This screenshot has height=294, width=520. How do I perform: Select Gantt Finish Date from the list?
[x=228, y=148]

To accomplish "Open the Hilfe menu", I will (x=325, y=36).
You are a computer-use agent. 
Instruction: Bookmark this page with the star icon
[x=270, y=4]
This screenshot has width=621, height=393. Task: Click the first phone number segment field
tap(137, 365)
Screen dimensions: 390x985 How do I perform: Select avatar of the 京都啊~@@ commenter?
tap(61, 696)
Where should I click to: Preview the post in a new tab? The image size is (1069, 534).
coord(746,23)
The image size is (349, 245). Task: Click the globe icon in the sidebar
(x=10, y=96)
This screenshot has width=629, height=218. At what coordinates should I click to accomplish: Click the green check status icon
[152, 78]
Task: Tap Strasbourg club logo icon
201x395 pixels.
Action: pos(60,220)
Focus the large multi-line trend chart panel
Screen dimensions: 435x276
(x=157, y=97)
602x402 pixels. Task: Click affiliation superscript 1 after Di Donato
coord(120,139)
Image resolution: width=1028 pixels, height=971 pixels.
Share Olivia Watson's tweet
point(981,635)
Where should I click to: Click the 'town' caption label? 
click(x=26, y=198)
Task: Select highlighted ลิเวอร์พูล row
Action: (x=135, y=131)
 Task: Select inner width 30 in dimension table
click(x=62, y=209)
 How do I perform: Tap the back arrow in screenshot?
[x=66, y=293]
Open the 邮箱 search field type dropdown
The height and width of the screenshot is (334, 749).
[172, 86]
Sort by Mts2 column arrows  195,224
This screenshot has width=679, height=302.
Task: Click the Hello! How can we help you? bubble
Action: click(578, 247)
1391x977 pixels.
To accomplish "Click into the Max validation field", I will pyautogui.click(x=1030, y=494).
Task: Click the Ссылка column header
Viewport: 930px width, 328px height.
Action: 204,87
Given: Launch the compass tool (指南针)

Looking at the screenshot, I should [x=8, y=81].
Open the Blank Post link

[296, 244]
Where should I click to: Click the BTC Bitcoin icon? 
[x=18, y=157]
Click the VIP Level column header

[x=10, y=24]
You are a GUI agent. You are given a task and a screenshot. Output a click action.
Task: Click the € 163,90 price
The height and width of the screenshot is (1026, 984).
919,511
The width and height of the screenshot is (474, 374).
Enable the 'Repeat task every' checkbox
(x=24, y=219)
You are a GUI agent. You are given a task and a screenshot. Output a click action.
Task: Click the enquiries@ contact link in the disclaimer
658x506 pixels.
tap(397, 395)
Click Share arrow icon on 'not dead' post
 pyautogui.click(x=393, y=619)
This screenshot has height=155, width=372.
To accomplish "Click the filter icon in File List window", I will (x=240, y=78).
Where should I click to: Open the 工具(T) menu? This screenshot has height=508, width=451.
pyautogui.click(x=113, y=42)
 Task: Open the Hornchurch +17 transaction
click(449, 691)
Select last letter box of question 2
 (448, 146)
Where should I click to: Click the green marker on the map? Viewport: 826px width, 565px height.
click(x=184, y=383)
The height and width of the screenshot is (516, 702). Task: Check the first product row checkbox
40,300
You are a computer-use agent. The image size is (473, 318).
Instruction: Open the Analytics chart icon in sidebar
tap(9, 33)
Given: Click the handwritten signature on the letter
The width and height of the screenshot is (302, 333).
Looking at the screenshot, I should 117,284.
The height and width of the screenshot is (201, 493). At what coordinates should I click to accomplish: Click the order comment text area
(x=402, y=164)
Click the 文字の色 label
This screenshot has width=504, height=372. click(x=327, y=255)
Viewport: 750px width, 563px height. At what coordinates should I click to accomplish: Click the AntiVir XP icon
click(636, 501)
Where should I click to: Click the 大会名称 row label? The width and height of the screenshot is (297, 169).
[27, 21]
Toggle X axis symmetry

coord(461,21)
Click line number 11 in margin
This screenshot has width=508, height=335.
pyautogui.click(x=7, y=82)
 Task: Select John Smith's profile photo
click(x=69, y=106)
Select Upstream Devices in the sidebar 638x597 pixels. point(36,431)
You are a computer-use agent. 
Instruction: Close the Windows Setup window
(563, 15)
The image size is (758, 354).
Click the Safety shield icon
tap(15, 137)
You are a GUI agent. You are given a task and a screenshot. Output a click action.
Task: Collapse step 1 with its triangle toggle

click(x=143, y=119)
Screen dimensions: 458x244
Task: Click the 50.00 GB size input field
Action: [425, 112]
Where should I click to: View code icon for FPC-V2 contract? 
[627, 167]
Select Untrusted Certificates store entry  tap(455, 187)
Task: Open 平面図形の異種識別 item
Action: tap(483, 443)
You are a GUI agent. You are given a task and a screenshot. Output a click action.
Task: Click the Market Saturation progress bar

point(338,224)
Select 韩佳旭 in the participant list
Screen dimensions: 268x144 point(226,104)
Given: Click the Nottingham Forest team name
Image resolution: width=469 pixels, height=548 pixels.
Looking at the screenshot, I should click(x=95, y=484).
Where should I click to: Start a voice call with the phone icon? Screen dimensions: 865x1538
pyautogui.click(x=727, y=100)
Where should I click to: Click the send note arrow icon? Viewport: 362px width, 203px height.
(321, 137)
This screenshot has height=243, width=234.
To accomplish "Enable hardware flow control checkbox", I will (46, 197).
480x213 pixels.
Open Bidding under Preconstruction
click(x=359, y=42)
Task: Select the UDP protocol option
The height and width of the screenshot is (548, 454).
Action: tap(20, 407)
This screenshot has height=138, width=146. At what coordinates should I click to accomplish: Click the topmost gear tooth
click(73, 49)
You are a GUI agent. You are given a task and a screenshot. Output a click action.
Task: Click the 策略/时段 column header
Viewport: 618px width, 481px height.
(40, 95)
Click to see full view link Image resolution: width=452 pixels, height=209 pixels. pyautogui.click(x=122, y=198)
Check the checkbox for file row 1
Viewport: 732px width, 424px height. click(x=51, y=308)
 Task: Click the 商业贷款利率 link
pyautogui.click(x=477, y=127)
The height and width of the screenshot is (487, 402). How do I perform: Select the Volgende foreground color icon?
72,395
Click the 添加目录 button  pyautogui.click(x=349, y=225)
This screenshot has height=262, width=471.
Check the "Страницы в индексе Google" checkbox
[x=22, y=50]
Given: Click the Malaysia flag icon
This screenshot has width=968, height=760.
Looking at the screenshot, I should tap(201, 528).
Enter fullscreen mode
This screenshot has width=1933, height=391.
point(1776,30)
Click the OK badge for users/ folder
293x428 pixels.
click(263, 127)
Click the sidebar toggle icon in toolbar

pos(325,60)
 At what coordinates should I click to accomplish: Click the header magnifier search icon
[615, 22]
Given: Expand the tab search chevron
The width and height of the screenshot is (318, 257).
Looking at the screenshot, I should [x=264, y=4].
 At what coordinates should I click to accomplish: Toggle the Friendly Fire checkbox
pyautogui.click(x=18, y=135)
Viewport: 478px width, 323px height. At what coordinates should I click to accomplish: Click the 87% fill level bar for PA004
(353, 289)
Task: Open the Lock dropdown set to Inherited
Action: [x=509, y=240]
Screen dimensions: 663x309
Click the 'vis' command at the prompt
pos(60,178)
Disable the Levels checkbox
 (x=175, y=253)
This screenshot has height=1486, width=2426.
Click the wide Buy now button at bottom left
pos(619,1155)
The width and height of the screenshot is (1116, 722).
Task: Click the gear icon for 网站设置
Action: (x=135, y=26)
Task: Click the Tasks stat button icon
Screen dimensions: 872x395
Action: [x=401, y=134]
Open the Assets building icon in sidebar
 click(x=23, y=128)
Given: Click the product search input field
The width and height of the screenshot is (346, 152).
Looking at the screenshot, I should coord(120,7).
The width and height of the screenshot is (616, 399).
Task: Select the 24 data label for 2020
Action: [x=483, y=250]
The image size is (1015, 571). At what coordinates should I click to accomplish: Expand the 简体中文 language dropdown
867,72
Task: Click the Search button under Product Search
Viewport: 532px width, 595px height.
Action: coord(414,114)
+--
Your reply must repeat the entries above exactly and in full.

**Response to this task**
This screenshot has height=294, width=520. How do I perform: Select Gantt Finish Date from the list?
[x=228, y=148]

To accomplish "Open the Hilfe menu", I will (x=325, y=36).
You are a computer-use agent. 
Instruction: Bookmark this page with the star icon
[x=270, y=4]
This screenshot has width=621, height=393. Task: Click the first phone number segment field
tap(137, 365)
Screen dimensions: 390x985 How do I perform: Select avatar of the 京都啊~@@ commenter?
tap(61, 696)
Where should I click to: Preview the post in a new tab? The image size is (1069, 534).
coord(746,23)
The image size is (349, 245). Task: Click the globe icon in the sidebar
(x=10, y=96)
This screenshot has width=629, height=218. At what coordinates should I click to accomplish: Click the green check status icon
[152, 78]
Task: Tap Strasbourg club logo icon
201x395 pixels.
Action: pos(60,220)
Focus the large multi-line trend chart panel
Screen dimensions: 435x276
(x=157, y=97)
602x402 pixels. Task: Click affiliation superscript 1 after Di Donato
coord(120,139)
Image resolution: width=1028 pixels, height=971 pixels.
Share Olivia Watson's tweet
point(981,635)
Where should I click to: Click the 'town' caption label? 
click(x=26, y=198)
Task: Select highlighted ลิเวอร์พูล row
Action: (x=135, y=131)
 Task: Select inner width 30 in dimension table
click(x=62, y=209)
 How do I perform: Tap the back arrow in screenshot?
[x=66, y=293]
Open the 邮箱 search field type dropdown
The height and width of the screenshot is (334, 749).
[172, 86]
Sort by Mts2 column arrows  195,224
This screenshot has width=679, height=302.
Task: Click the Hello! How can we help you? bubble
Action: click(578, 247)
1391x977 pixels.
To accomplish "Click into the Max validation field", I will pyautogui.click(x=1030, y=494).
Task: Click the Ссылка column header
Viewport: 930px width, 328px height.
Action: 204,87
Given: Launch the compass tool (指南针)

Looking at the screenshot, I should [x=8, y=81].
Open the Blank Post link

[296, 244]
Where should I click to: Click the BTC Bitcoin icon? 
[x=18, y=157]
Click the VIP Level column header

[x=10, y=24]
You are a GUI agent. You are given a task and a screenshot. Output a click action.
Task: Click the € 163,90 price
The height and width of the screenshot is (1026, 984).
919,511
The width and height of the screenshot is (474, 374).
Enable the 'Repeat task every' checkbox
(x=24, y=219)
You are a GUI agent. You are given a task and a screenshot. Output a click action.
Task: Click the enquiries@ contact link in the disclaimer
658x506 pixels.
tap(397, 395)
Click Share arrow icon on 'not dead' post
 pyautogui.click(x=393, y=619)
This screenshot has height=155, width=372.
To accomplish "Click the filter icon in File List window", I will (x=240, y=78).
Where should I click to: Open the 工具(T) menu? This screenshot has height=508, width=451.
pyautogui.click(x=113, y=42)
 Task: Open the Hornchurch +17 transaction
click(449, 691)
Select last letter box of question 2
 (448, 146)
Where should I click to: Click the green marker on the map? Viewport: 826px width, 565px height.
click(x=184, y=383)
The height and width of the screenshot is (516, 702). Task: Check the first product row checkbox
40,300
You are a computer-use agent. The image size is (473, 318).
Instruction: Open the Analytics chart icon in sidebar
tap(9, 33)
Given: Click the handwritten signature on the letter
The width and height of the screenshot is (302, 333).
Looking at the screenshot, I should 117,284.
The height and width of the screenshot is (201, 493). At what coordinates should I click to accomplish: Click the order comment text area
(x=402, y=164)
Click the 文字の色 label
This screenshot has width=504, height=372. click(x=327, y=255)
Viewport: 750px width, 563px height. At what coordinates should I click to accomplish: Click the AntiVir XP icon
click(636, 501)
Where should I click to: Click the 大会名称 row label? The width and height of the screenshot is (297, 169).
[27, 21]
Toggle X axis symmetry

coord(461,21)
Click line number 11 in margin
This screenshot has width=508, height=335.
pyautogui.click(x=7, y=82)
 Task: Select John Smith's profile photo
click(x=69, y=106)
Select Upstream Devices in the sidebar 638x597 pixels. point(36,431)
You are a computer-use agent. 
Instruction: Close the Windows Setup window
(563, 15)
The image size is (758, 354).
Click the Safety shield icon
tap(15, 137)
You are a GUI agent. You are given a task and a screenshot. Output a click action.
Task: Collapse step 1 with its triangle toggle

click(x=143, y=119)
Screen dimensions: 458x244
Task: Click the 50.00 GB size input field
Action: [425, 112]
Where should I click to: View code icon for FPC-V2 contract? 
[627, 167]
Select Untrusted Certificates store entry  tap(455, 187)
Task: Open 平面図形の異種識別 item
Action: tap(483, 443)
You are a GUI agent. You are given a task and a screenshot. Output a click action.
Task: Click the Market Saturation progress bar

point(338,224)
Select 韩佳旭 in the participant list
Screen dimensions: 268x144 point(226,104)
Given: Click the Nottingham Forest team name
Image resolution: width=469 pixels, height=548 pixels.
Looking at the screenshot, I should click(x=95, y=484).
Where should I click to: Start a voice call with the phone icon? Screen dimensions: 865x1538
pyautogui.click(x=727, y=100)
Where should I click to: Click the send note arrow icon? Viewport: 362px width, 203px height.
(321, 137)
This screenshot has height=243, width=234.
To accomplish "Enable hardware flow control checkbox", I will (46, 197).
480x213 pixels.
Open Bidding under Preconstruction
click(x=359, y=42)
Task: Select the UDP protocol option
The height and width of the screenshot is (548, 454).
Action: tap(20, 407)
This screenshot has height=138, width=146. At what coordinates should I click to accomplish: Click the topmost gear tooth
click(73, 49)
You are a GUI agent. You are given a task and a screenshot. Output a click action.
Task: Click the 策略/时段 column header
Viewport: 618px width, 481px height.
(40, 95)
Click to see full view link Image resolution: width=452 pixels, height=209 pixels. pyautogui.click(x=122, y=198)
Check the checkbox for file row 1
Viewport: 732px width, 424px height. click(x=51, y=308)
 Task: Click the 商业贷款利率 link
pyautogui.click(x=477, y=127)
The height and width of the screenshot is (487, 402). How do I perform: Select the Volgende foreground color icon?
72,395
Click the 添加目录 button  pyautogui.click(x=349, y=225)
This screenshot has height=262, width=471.
Check the "Страницы в индексе Google" checkbox
[x=22, y=50]
Given: Click the Malaysia flag icon
This screenshot has width=968, height=760.
Looking at the screenshot, I should tap(201, 528).
Enter fullscreen mode
This screenshot has width=1933, height=391.
point(1776,30)
Click the OK badge for users/ folder
293x428 pixels.
click(263, 127)
Click the sidebar toggle icon in toolbar

pos(325,60)
 At what coordinates should I click to accomplish: Click the header magnifier search icon
[615, 22]
Given: Expand the tab search chevron
The width and height of the screenshot is (318, 257).
Looking at the screenshot, I should [x=264, y=4].
 At what coordinates should I click to accomplish: Toggle the Friendly Fire checkbox
pyautogui.click(x=18, y=135)
Viewport: 478px width, 323px height. At what coordinates should I click to accomplish: Click the 87% fill level bar for PA004
(353, 289)
Task: Open the Lock dropdown set to Inherited
Action: [x=509, y=240]
Screen dimensions: 663x309
Click the 'vis' command at the prompt
pos(60,178)
Disable the Levels checkbox
 (x=175, y=253)
This screenshot has height=1486, width=2426.
Click the wide Buy now button at bottom left
pos(619,1155)
The width and height of the screenshot is (1116, 722).
Task: Click the gear icon for 网站设置
Action: (x=135, y=26)
Task: Click the Tasks stat button icon
Screen dimensions: 872x395
Action: [x=401, y=134]
Open the Assets building icon in sidebar
 click(x=23, y=128)
Given: Click the product search input field
The width and height of the screenshot is (346, 152).
Looking at the screenshot, I should coord(120,7).
The width and height of the screenshot is (616, 399).
Task: Select the 24 data label for 2020
Action: [x=483, y=250]
The image size is (1015, 571). At what coordinates should I click to accomplish: Expand the 简体中文 language dropdown
867,72
Task: Click the Search button under Product Search
Viewport: 532px width, 595px height.
Action: coord(414,114)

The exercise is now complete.